I seldom change my setup unless I'm fighting a weak push or slice. That's not very often, maybe a couple times a season I'll stumble upon a too-steep swing that requires a little subtle adjustment to help promote more of an initial move that helps me get back on plane. If it's not chronic, I can get the proper feeling of on-plane within a few holes of hitting from a slightly closed stance. But that's about the extent of my setup adjustments.
I don't deliver more than 95-97 mph of club head speed with driver, so a slight fade or gentle draw doesn't generally get me into too much trouble. My bad swings have me missing the fairway by maybe 5 yards on a relatively calm day with little wind, so it's not like I struggle with direction very often. I might have one really bad swing per round where I get a little quick at the top with my transition and then obviously I'm at the mercy of the softness or firmness of the ground with regard to how far off-target my ball ends up.
Square setup works fine for me.
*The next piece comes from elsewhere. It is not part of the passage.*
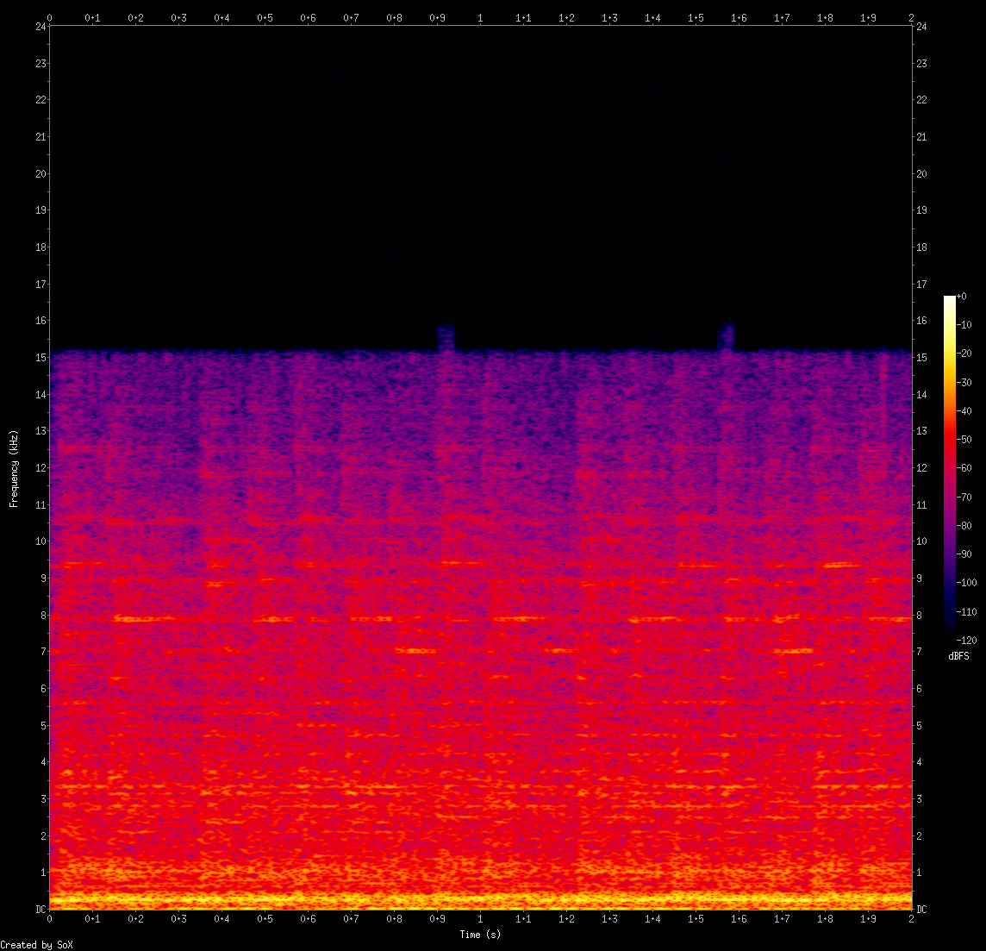Click the 20 kHz label on the right axis

(921, 173)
I also make every effort to pinpoint an intermediate target within a few feet in front of my ball that is the line I'm wanting to start my ball on, which helps me get the club square at address and then allows me to likewise get my setup square to that line. Aiming the club at something a few feet away is most always more accurate than aiming at a tree or some other reference point 250 yards away.
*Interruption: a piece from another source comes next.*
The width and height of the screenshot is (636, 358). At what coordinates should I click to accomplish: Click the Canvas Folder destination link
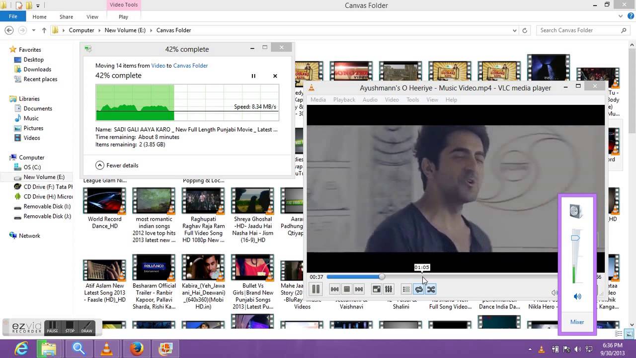click(190, 66)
Even at slower club head speeds, a few degrees off one way or the other can be the difference between hitting from short grass versus rough, or putting versus a shot from off the green.
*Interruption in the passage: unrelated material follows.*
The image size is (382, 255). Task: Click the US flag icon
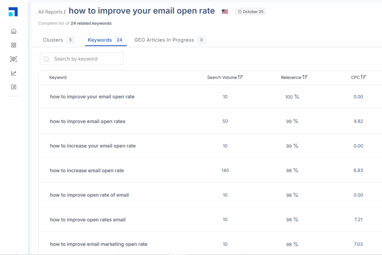(x=225, y=12)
My key is making the bad swings more playable, and that's usually a lot more simple to do if you're aligning yourself to the target accordingly. If you're breaking 80 or shooting better scores than that, the missed shots have less to do with contact and more to do with alignment and aim.
You watch all those guys on tv, and they're all pretty much setting up very square to the target with little deviation. And even when they're needing to hit a small cut-shot or tight draw - their setup adjustments are very subtle, almost so subtle that it's difficult to detect that they've changed anything.
Harvey always said - take one aspirin - not the whole bottle. Keep it simple.